Salted Creme de Absinthe
Combine 30ml creme de menthe, 10ml absinthe, and ⅛tsp salt. Stir until integrated, seal, label & date, and store at room temperature indefinitely.
Chocolate banana bitters ISI Instructions:
Combine 1 bottle of Angostura Cacao bitters and 100g of sliced banana in an ISI whip dispenser, ensuring you don’t breach the maximum fill line.
Ensure the rubber ring is secure, then firmly screw on the lid of the dispenser.
Add a Nitrogen charger to the charge access point. Screw on firmly and quickly to ensure a proficient charge.
Shake for at least 30 seconds (pointing nozzle toward the floor incase of any discharge) , then repeat: remove Nitrogen charger, replace with a fresh charger, screw in quickly and firmly, shake for 30 seconds, remove nitrogen charger.
Hold ISI upright, and cover the nozzle with an empty cup.
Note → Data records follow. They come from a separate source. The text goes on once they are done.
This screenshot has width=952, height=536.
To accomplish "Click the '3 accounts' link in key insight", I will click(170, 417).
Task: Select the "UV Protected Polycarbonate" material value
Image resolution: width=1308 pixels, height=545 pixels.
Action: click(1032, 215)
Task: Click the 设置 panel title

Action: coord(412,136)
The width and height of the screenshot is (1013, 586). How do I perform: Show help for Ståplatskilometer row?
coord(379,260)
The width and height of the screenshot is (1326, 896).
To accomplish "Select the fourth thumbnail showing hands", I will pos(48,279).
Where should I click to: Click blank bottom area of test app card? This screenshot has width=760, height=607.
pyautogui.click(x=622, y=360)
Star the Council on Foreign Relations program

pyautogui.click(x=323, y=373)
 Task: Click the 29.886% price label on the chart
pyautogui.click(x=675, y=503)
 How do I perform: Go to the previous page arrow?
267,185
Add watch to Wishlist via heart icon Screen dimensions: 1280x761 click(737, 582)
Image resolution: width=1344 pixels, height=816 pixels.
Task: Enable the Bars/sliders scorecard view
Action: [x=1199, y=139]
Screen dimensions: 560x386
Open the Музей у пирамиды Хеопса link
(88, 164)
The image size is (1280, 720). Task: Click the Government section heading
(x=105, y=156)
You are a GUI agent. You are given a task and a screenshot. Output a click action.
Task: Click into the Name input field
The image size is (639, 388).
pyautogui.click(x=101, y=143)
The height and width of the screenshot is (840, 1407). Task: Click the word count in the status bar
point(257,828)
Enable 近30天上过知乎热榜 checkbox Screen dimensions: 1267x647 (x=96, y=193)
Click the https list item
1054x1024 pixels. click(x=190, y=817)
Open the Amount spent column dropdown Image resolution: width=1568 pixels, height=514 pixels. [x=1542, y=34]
Quickly release all NO2 from the ISI by firmly pressing down on the trigger and waiting until all gas is released from the ISI. It will start loud, and will completely empty a few seconds after the gas release noise ends.
Unscrew the lid of the dispenser. Fine strain infused bitters through a co ee filter.
Seal, label & date, and store in a cool dark place indefinitely.